The rule, named after former Federal Reserve chairman Paul Volcker, in theory restricts the types of speculative bets banks can make for their own benefit and with their money, as opposed to their customers' money. Technical term alert: This is called “proprietary trading."

But as the Wall Street Journal reported Tuesday, Wall Street pressure and intense political infighting among regulators have delayed the rule's completion. One meeting between regulators and bank representatives involved a (presumably excruciating) “two-hour discussion of a single phrase relating to ‘market making,’” according to the WSJ. The final version of the Volcker Rule could be more than 900 pages by the time it's done.

To Smith, the idea often pushed by Wall Street types, that the rule would hurt liquidity -- or the ease with which assets can be bought and sold on the market --- is a “false argument to stifle the Volcker rule,” according to a five-point agenda provided before the meeting and documented in the memo.

He also took aim at other Wall Street practices, depicting them as little more than proprietary trading in disguise. According to the memo, he pointed specifically at portfolio hedging -- “it is used as an account for the bank to make macro bets” -- and the perversion of a seemingly benign bank service known as "market making." As he writes:

[M]arket making should be when a customer approaches a bank to facilitate a trade. Today, the bank decides what trade it wants to do -- then it lines up clients to take the other side of the trade.

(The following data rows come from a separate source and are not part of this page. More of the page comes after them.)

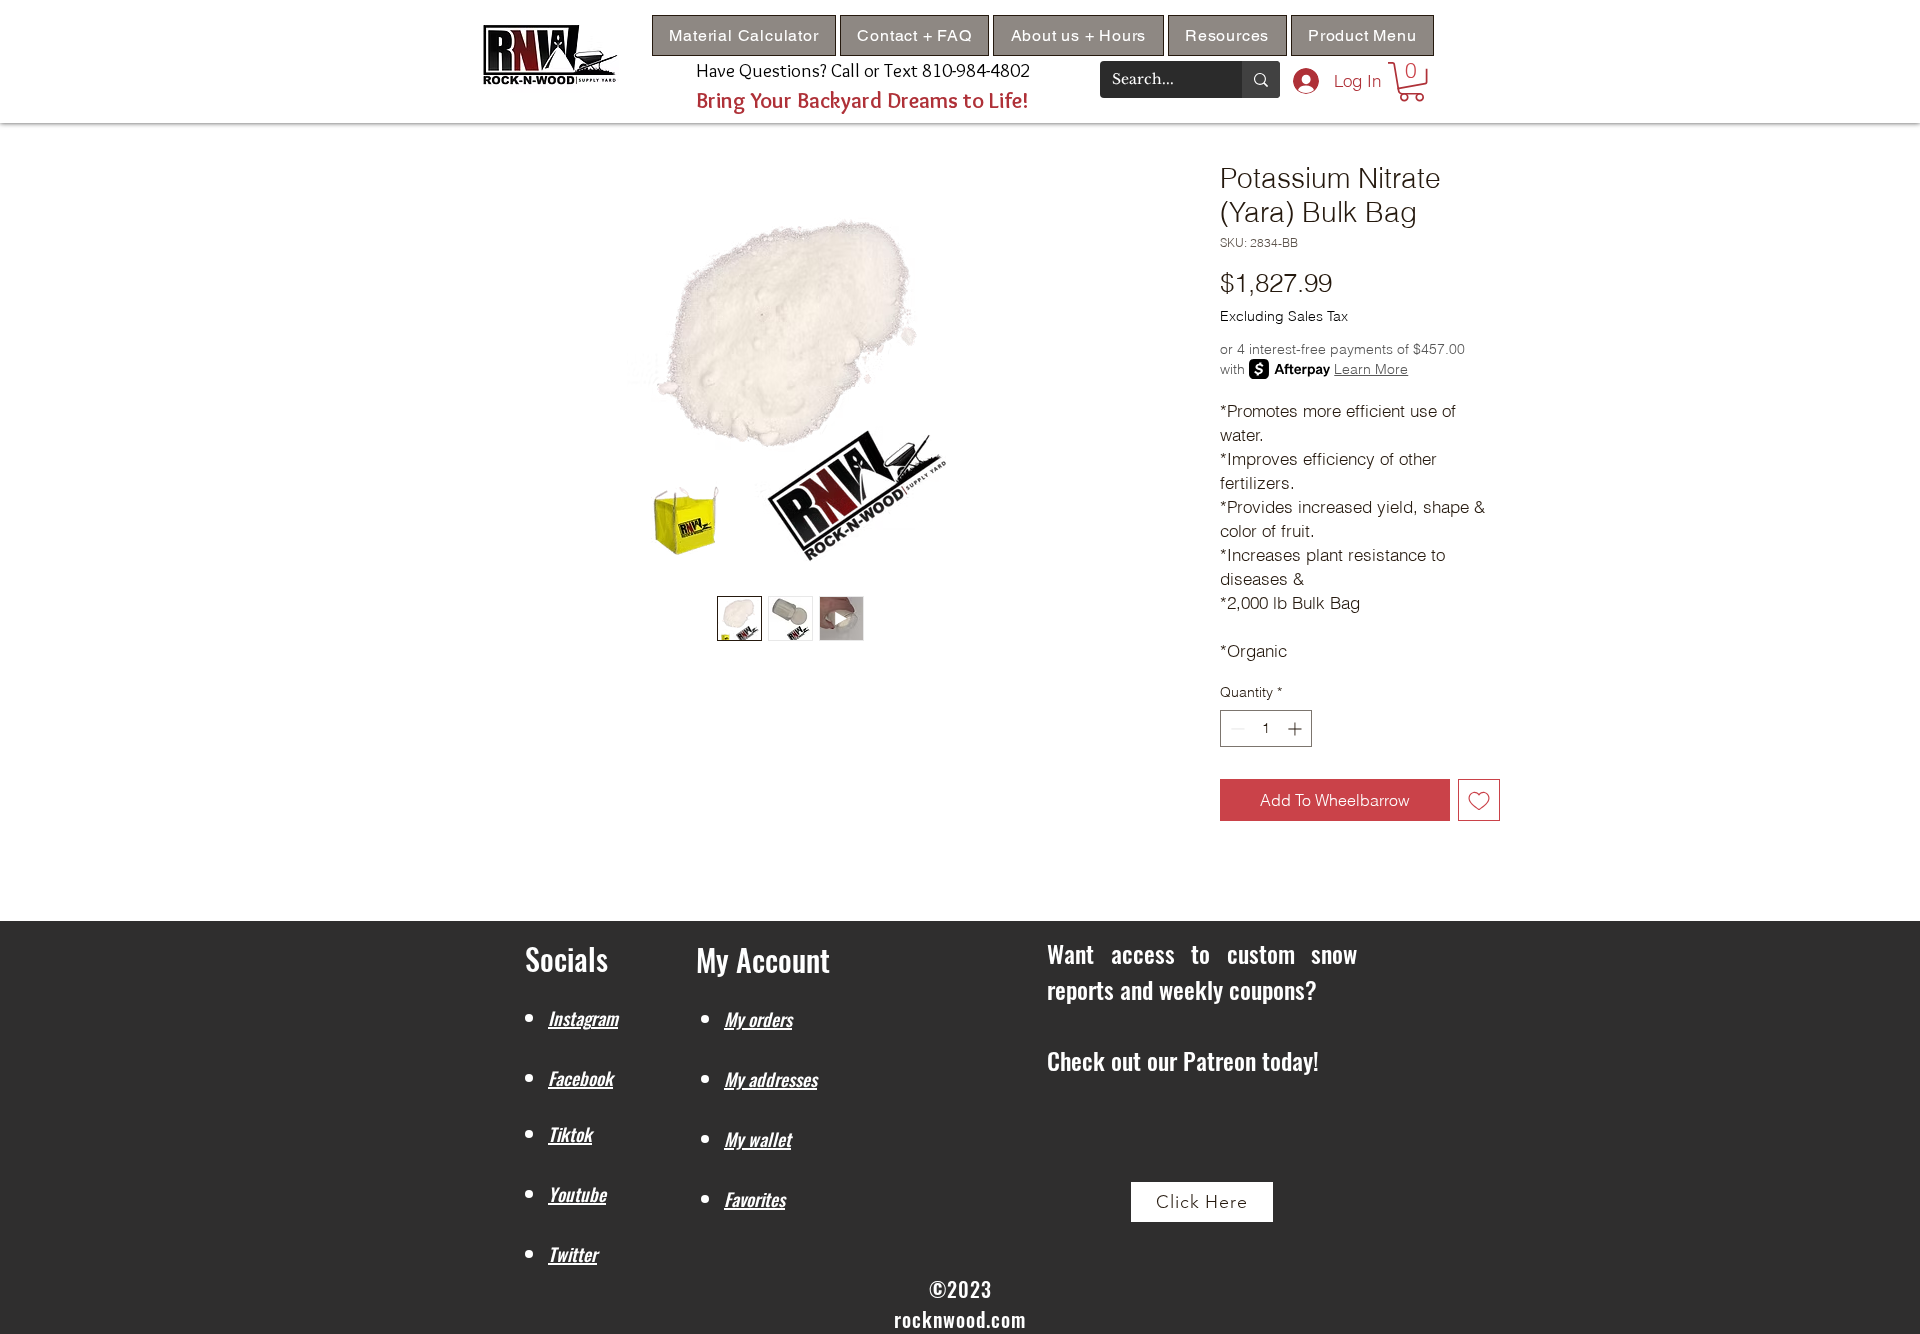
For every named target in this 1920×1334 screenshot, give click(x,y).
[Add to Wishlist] (1479, 800)
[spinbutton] (1266, 728)
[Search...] (1261, 79)
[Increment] (1296, 728)
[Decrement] (1235, 728)
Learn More (1371, 369)
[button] (1227, 35)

This is no longer market making in my view -- it is akin to proprietary trading[.]

Such disagreements over what type of trading should be restricted by the Volcker rule have been central to why the rule is still not finalized three years after its approval. But to the rule's namesake, Paul Volcker, there is "no reason why the Volcker rule should take three years to write.” The rule began as a one-and-a-half-page idea by the former Fed chairman.

Smith announced his resignation from Goldman in a New York Times op-ed in March of last year. In the piece, he bemoaned what he described as the company's eroding culture, saying the bank typically put client interests after its own desire to make money. Goldman responded that Smith’s personal views did not "reflect the way we run our business."